# [WHAT YOU ARE ASKED TO DO]
Reproduce the entries verbatim; no pictures.

# [EXERCISE DATA]
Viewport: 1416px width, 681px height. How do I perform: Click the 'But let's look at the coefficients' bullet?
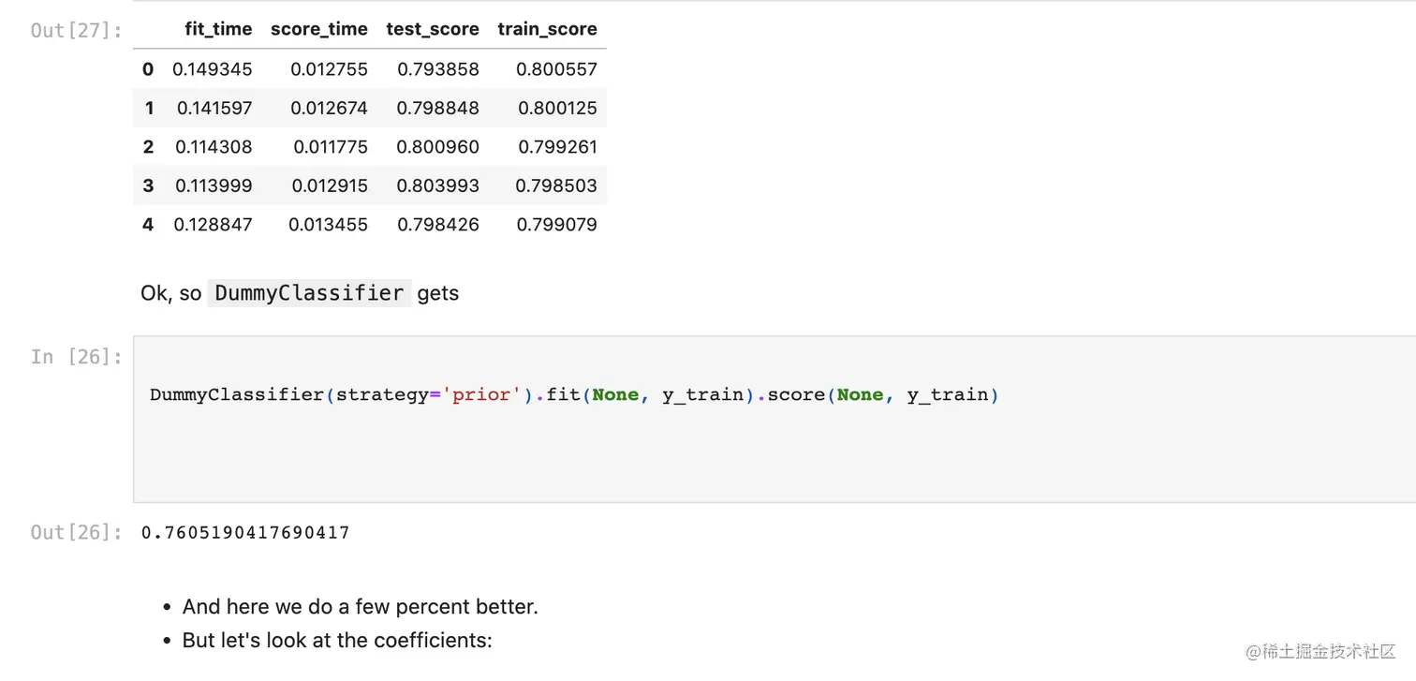[337, 641]
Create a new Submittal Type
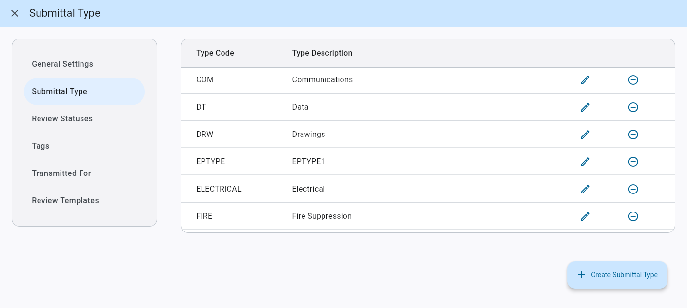687x308 pixels. 617,274
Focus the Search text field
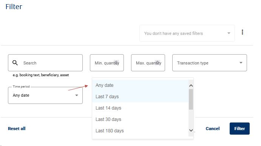Viewport: 261px width, 146px height. (45, 63)
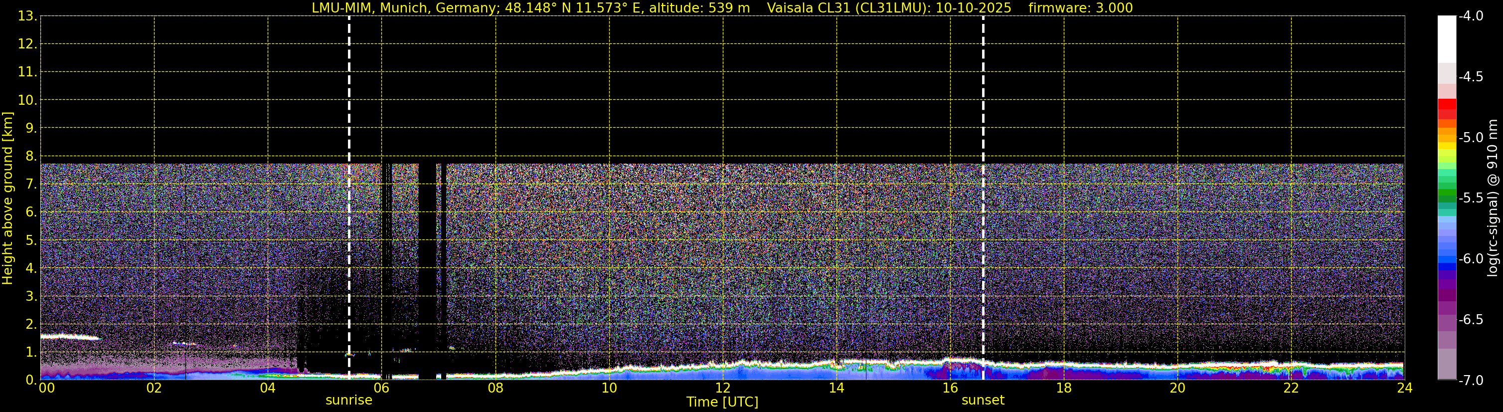
Task: Click the 12 tick on the time axis
Action: [x=722, y=388]
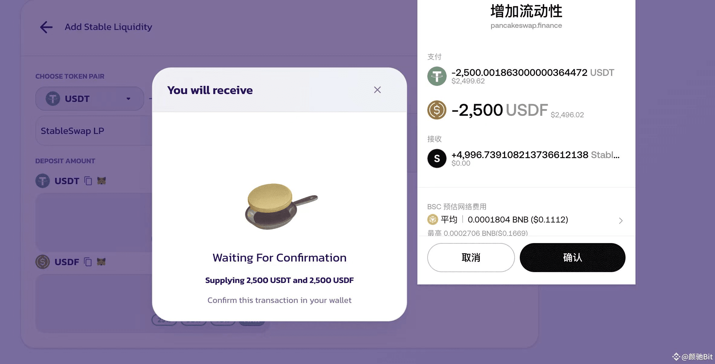The height and width of the screenshot is (364, 715).
Task: Open the USDT token pair dropdown
Action: click(89, 99)
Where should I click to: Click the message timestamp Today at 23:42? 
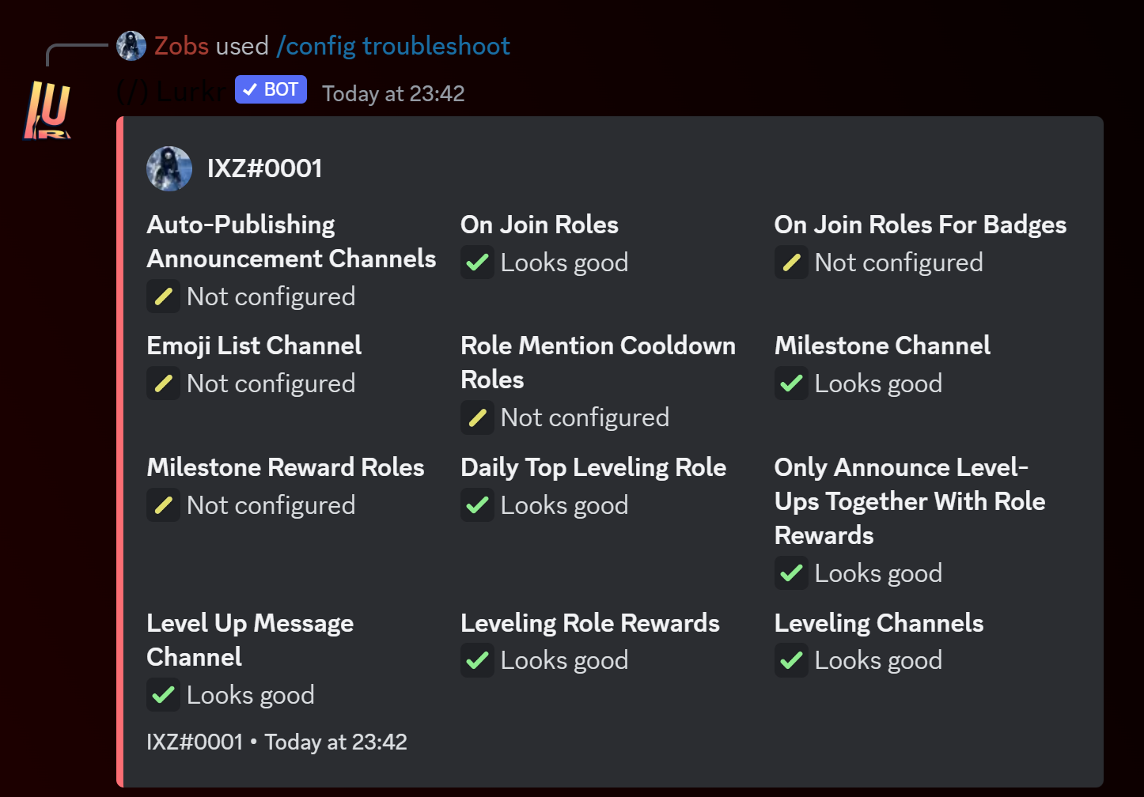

# [RESPONSE BELOW]
Viewport: 1416px width, 681px height. How do I perform: Click the 'But let's look at the coefficients' bullet?
[337, 641]
Create a new Submittal Type
687x308 pixels. 617,274
Focus the Search text field
Viewport: 261px width, 146px height. (45, 63)
Task: Click the 12 tick on the time axis
Action: [x=722, y=388]
The height and width of the screenshot is (364, 715).
Task: Open the USDT token pair dropdown
Action: click(89, 99)
Where should I click to: Click the message timestamp Today at 23:42? 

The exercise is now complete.